- Directed by: Rajan khosa
- Screenplay by: Ankur Tewari K.D.Satyam Rajan Khosa
- Story by: K.D. Satyam
- Produced by: Children's Film Society, India
- Starring: Mohammad Samad Zoya Arshad Harshit Kaushik Sarvasva Singh Pundir Jayanta Das
- Cinematography: Satya Rai Nagpaul
- Edited by: Antara Lahiri
- Music by: Sandesh Shandilya
- Distributed by: Rajshri Media
- Release date: 20 July 2012; (India)
- Running time: 90 minutes
- Country: India
- Language: Hindi

= Gattu =

Gattu is a 2012 Indian film written by K.D. Satyam and directed by Rajan Khosa and line produced by Yamini Upadhye.

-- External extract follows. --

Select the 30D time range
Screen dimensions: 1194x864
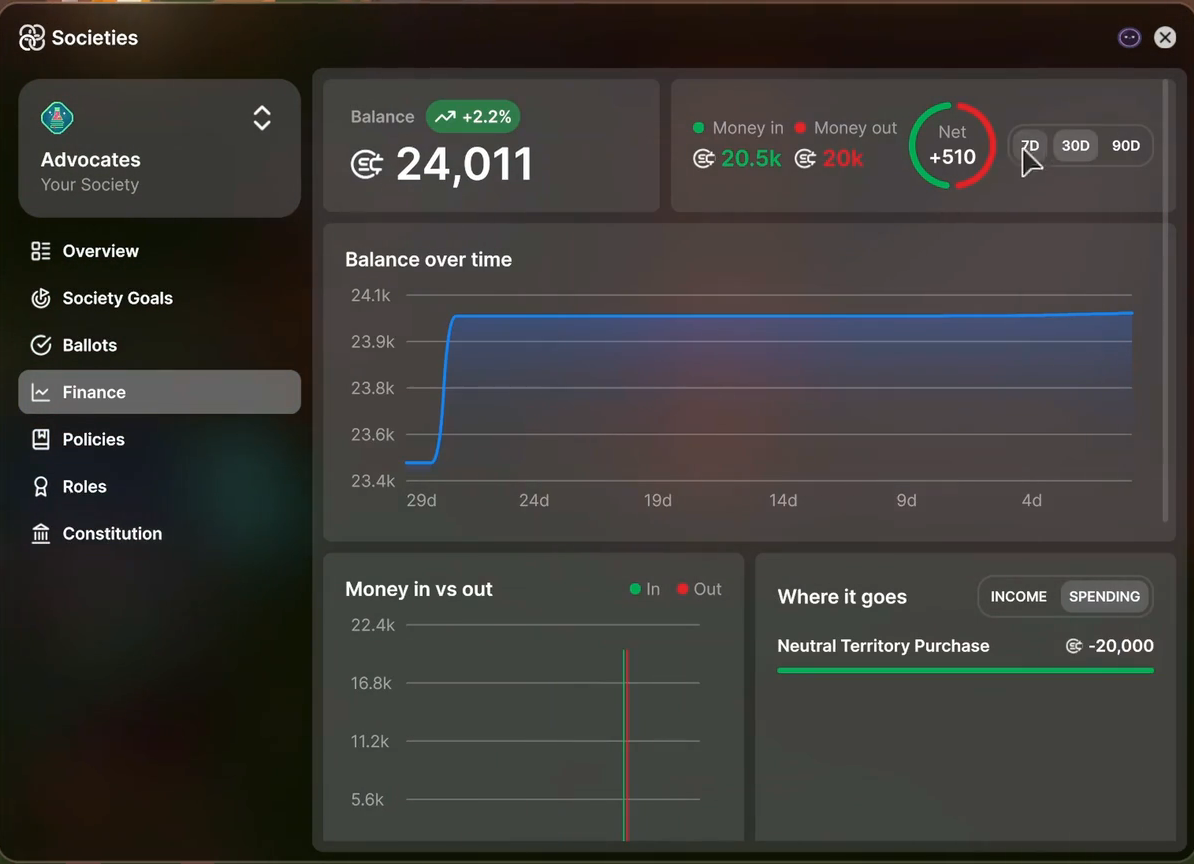pos(1075,145)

The film was entirely filmed with local primary govt school children in the town of Roorkee in Uttarakhand, India. The film stars Mohammad Samad, Naresh Kumar, Zoya Arshad, Harshit Kaushik, Sarvasva Singh Pundir, and Jayanta Das. It premiered on 14 November 2011 at the 17th International Children's Festival of India held in Hyderabad. Gattu had its theatrical release in India on 20 July 2012.

==Plot==

Gattu is a nine-year-old orphan who works in his uncle's recycling business and is fascinated by flying kites, especially the kite Kali which has won many kite flying competitions. Gattu's desire to defeat the black kite leads him to pretend to be a student at a prestigious school. He builds a false reputation to impress his classmates while keeping his dream of conquering the black kite alive.

==Cast==

- Mohammad Samad as Gattu
- Naresh Kumar as Anees Bhai
- Jayanta Das as School Principal
- Zoya Arshad as Minky
- Harshit Kaushik as Manoj
- Sarvasva Singh Pundir as Honey Singh
- Mohit Pandey as Sulaiman
- Mohammad Shoaib as Chawanni
- Mohammad Talha Sadat as Tailor Master
- Ritika Kumar as Sunita
- Naveen Bhatt as Kareem

==Recognition==
Gattu opened at the 17th International Children's Film Festival in Hyderabad. This film was held in high regard by critics and film reviewers all over the world. The film received a special mention under the Deutsches Kinderhilfswerk category at the 62nd Berlin International Film Festival. It is one of the few Bollywood films to receive such acclaim. At the Indian Film Festival of Los Angeles in 2012, Gattu won the Audience Choice Award for Best Feature and the Honorable Mention of the Jury Award. At the 12th Annual New York Indian Film Festival, Gattu won an award in the best Film category, and its lead actor Mohammad Samad won an award for Best Young Actor.

==Critical reception==

DearCinema.com critic Nandita Dutta wrote that "Although Gattu works around the regular elements of children’s stories, it turns out to be an endearing tale of a little boy who is passionate about flying kites." Mansha Rastogi of Now Running gave the movie 4/5 stars, saying that "Gattu is yet another gem that Hindi film industry can be proud of. A definite watch for people of all age groups." NDTV review called it, "a delicately-threaded morality tale ", Anupama Chopra of Hindustan Times gave it 3.5/5 stars, while Prayag Arora Desai of Rediff gave the movie 3.5/5 stars, concluding that "Gattu is a must-watch for all but most especially cynics who believe 'there is no hope for any of us'. It took Gattu just a little less than two hours to prove it."

Madhureeta Mukherjee of The Times of India gave the movie 3.5/5 stars, stating that "Gattu is a must-watch for children of all ages (read: grown-ups even more). And if you think you're too grown-up for a kiddie film, go fly a kite. Maybe that's the real trouble with the world, too many people grow up too soon. We should just let the little one's in us rule the world.". Subhash K Jha of Indicine gave the movie 3/5 stars, saying that "Gattu carries forward the recent trend of sensible, intelligent funny and moving films about child protagonists, namely Taare Zameen Par, I Am Kalam and Stanley Ka Dabba. Add one more film to that luminous list of cinema on little wonders." Blessy Chettiar of DNA India gave the movie 3/5 stars, stating that "Gattu scores high on the emotional quotient. It leaves you with a smile on your face." Taran Adarsh of Bollywood Hungama gave the movie 3/5 stars, concluding that "On the whole, a film like GATTU speaks to both, the kids and adults. Films like these, which aren't made to appease the box office, but cater to a different audience, ought to be encouraged. For, there's life beyond zany entertainers as well!"